By 1973, the WPD continued to increase in size with the expanding workload, consisting of 493 officers and 141 staff. The early years of amalgamation also saw the creation of various specialty units within the Winnipeg Police, in addition to the canine unit which began in 1972. For instance, an underwater recovery unit existed in the Fort Garry Police Department and was enlarged; a letter bomb explosion in Winnipeg inspired the establishment of a bomb disposal unit; the possibilities of large public disorders brought on the creation of a crowd control unit; and the need for specially trained negotiators and weapons experts lead to the formation of an emergency response unit. Additionally, in order to enforce all laws within the public parks and other City-owned properties, section 661 of the new City of Winnipeg Act provided for the employment of watchmen, who had "all the authority and powers of, and [were] subject to the same liability and to the performance of the same duties as, a constable under the Provincial Police Act."

The final amalgamation of the individual police forces took place on 21 October 1974, when the 8 remaining departments merged into the unified City of Winnipeg Police Department, commanded by Chief of Police Norman M. Stewart.

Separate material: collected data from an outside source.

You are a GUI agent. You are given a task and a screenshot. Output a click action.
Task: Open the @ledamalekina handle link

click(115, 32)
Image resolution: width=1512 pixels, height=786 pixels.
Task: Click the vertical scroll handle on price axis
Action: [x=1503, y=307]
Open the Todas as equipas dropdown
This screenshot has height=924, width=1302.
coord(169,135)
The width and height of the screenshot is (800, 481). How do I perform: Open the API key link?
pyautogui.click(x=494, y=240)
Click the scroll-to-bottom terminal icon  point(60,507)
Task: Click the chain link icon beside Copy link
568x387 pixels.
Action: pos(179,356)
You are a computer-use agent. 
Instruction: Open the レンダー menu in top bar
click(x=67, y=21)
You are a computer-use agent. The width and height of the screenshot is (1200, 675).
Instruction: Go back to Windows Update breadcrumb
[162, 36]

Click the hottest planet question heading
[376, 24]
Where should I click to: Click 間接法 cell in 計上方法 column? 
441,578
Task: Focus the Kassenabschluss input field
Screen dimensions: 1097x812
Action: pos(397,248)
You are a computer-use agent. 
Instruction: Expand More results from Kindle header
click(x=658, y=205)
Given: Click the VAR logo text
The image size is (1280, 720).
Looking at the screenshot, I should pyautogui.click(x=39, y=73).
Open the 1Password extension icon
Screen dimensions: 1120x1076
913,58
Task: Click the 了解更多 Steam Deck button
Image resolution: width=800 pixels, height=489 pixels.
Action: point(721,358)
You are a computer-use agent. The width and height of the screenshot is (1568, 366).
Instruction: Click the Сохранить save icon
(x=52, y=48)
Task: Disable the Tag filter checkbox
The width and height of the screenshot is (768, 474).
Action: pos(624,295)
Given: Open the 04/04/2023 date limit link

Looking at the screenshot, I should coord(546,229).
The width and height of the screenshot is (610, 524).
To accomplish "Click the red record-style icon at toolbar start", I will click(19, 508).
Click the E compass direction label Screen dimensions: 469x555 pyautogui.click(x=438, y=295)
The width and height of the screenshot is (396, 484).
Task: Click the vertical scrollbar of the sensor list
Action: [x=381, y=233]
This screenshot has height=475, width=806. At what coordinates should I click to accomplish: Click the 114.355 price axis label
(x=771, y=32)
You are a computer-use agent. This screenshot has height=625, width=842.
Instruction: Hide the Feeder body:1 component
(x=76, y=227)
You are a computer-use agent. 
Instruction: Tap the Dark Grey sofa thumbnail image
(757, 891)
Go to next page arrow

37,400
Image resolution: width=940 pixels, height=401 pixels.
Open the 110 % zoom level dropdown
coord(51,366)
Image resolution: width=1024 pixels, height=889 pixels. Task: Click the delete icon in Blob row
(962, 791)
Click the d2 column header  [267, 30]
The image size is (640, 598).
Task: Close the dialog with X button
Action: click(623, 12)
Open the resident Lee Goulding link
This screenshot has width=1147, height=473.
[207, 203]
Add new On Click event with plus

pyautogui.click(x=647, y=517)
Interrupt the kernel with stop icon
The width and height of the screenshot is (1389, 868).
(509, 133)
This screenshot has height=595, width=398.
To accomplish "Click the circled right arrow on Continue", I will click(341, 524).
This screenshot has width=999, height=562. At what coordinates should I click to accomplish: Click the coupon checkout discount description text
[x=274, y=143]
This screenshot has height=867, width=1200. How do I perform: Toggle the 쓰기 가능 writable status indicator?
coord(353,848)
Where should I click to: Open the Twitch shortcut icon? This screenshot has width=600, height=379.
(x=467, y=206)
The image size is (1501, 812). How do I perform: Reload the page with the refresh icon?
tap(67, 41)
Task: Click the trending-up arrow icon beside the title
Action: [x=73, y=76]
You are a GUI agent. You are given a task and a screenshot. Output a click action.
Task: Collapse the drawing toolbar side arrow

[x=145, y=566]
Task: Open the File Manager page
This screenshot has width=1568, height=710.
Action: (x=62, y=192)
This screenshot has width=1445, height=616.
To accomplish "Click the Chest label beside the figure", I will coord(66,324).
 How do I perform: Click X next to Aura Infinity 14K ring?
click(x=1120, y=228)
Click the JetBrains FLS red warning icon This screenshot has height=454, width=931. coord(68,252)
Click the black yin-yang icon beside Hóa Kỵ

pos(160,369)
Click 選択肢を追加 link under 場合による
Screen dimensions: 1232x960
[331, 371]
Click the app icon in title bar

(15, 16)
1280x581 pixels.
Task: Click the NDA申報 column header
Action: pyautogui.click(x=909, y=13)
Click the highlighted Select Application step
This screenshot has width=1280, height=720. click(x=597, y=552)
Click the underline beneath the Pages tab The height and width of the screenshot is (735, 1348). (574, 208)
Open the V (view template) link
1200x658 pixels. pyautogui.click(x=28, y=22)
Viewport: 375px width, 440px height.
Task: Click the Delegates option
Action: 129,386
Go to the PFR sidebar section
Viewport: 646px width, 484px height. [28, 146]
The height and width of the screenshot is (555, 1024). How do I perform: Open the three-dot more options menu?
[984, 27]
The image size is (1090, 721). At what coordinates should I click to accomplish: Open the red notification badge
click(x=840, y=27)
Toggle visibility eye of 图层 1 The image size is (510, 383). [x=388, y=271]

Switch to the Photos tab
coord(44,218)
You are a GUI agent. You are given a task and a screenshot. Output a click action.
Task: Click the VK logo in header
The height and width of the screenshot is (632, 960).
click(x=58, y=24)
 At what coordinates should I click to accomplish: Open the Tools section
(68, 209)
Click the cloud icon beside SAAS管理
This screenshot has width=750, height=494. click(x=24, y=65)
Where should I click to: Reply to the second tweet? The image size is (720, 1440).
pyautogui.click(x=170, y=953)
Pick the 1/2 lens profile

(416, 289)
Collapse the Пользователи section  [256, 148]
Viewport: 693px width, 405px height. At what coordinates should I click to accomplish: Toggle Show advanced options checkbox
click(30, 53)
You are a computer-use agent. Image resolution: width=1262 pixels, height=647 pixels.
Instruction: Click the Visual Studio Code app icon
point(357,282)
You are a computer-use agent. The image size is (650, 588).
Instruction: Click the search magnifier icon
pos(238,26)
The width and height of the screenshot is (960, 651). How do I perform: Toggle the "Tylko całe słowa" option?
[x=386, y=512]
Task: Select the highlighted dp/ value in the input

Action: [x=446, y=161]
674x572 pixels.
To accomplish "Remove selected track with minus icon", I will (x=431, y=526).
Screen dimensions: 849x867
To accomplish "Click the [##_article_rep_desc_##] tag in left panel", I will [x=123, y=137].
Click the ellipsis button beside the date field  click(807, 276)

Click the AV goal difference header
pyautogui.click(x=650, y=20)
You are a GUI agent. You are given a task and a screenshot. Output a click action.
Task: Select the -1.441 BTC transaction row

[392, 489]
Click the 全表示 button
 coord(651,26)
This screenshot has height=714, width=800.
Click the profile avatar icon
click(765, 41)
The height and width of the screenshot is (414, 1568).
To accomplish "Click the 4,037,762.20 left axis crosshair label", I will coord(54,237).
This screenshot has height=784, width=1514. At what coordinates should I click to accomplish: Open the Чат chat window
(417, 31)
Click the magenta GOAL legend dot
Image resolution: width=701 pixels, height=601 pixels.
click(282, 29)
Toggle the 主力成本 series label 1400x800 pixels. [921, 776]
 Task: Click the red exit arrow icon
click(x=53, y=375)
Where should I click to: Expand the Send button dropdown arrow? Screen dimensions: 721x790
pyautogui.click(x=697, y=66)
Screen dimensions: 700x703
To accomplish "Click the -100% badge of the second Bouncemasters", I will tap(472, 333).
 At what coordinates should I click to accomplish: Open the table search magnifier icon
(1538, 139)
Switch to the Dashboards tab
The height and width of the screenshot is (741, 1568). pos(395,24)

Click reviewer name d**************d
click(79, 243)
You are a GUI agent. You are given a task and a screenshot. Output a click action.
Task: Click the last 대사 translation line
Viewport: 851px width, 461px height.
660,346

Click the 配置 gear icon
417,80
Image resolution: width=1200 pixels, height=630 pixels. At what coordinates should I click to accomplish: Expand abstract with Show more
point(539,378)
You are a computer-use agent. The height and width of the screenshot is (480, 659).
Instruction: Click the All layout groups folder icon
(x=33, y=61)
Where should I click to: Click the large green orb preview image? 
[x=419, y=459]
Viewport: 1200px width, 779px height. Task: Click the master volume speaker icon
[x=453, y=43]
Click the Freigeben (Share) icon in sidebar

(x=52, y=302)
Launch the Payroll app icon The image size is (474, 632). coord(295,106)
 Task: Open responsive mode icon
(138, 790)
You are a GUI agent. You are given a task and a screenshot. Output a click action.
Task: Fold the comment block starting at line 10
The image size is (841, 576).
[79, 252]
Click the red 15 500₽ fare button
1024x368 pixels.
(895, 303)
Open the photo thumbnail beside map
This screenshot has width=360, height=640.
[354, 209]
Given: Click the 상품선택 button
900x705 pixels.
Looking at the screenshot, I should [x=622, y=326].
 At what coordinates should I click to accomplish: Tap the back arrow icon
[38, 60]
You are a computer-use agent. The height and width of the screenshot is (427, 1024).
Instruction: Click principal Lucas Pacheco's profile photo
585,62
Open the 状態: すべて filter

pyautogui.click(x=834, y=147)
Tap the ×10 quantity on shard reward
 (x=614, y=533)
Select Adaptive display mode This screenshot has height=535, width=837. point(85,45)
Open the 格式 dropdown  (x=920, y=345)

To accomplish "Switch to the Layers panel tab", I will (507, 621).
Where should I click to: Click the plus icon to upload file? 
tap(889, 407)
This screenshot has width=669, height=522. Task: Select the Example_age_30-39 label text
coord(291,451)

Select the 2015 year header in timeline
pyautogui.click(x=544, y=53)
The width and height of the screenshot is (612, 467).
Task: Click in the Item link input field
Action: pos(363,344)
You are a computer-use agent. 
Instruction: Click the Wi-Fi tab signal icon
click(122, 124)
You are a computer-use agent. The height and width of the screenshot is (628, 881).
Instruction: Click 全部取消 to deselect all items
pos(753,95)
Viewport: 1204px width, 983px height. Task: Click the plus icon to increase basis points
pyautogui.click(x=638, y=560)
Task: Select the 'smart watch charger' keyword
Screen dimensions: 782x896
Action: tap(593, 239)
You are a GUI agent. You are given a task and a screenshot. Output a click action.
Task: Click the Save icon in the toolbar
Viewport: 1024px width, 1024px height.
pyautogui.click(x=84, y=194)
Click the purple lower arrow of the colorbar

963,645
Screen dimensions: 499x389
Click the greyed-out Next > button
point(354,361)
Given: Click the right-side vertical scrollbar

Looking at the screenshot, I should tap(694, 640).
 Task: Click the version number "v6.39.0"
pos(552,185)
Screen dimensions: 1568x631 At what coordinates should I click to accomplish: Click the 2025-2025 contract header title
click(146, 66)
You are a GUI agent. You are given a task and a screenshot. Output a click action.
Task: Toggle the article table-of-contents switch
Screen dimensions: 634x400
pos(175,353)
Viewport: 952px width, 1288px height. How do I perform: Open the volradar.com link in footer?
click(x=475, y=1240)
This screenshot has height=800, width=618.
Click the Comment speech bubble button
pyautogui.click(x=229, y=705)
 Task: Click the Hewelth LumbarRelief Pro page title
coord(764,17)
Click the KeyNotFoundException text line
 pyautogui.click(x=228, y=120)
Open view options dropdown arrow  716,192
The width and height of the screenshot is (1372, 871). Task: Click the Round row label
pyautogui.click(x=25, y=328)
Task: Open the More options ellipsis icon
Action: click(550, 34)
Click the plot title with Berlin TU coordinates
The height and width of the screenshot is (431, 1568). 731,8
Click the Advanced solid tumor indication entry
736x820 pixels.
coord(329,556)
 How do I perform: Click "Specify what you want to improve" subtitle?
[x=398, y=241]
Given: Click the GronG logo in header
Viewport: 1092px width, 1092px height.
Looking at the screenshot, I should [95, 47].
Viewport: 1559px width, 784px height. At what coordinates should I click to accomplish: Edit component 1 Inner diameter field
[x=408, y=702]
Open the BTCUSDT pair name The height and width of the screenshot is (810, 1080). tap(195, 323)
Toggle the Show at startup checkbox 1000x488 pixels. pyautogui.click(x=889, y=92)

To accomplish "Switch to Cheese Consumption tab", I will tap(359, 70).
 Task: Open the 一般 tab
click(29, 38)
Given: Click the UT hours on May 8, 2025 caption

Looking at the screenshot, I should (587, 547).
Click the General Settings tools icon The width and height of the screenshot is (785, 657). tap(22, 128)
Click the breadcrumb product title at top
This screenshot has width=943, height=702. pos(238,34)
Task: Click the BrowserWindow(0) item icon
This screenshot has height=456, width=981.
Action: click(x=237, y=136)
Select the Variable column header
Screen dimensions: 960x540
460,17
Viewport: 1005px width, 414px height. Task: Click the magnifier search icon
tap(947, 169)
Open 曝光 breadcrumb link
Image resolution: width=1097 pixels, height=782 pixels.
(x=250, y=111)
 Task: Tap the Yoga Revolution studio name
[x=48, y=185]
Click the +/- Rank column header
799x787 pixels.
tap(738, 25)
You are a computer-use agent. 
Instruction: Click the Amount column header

Six separate districts would be formed based on geography, as St. Vital Police joined St. Boniface to become District #5 and East Kildonan Police joined Transcona to become District #4. The other districts became:

- District #1 was the former Winnipeg Inner City Police in the downtown area
- District #2, the former St.James-Assiniboia Police to the west
- District #3, to the north, was the former West Kildonan Police
- District #6, to the south, was made up from the Fort Garry Police with the parts of Winnipeg Police who were now patrolling Tuxedo, Charleswood, and Headingley.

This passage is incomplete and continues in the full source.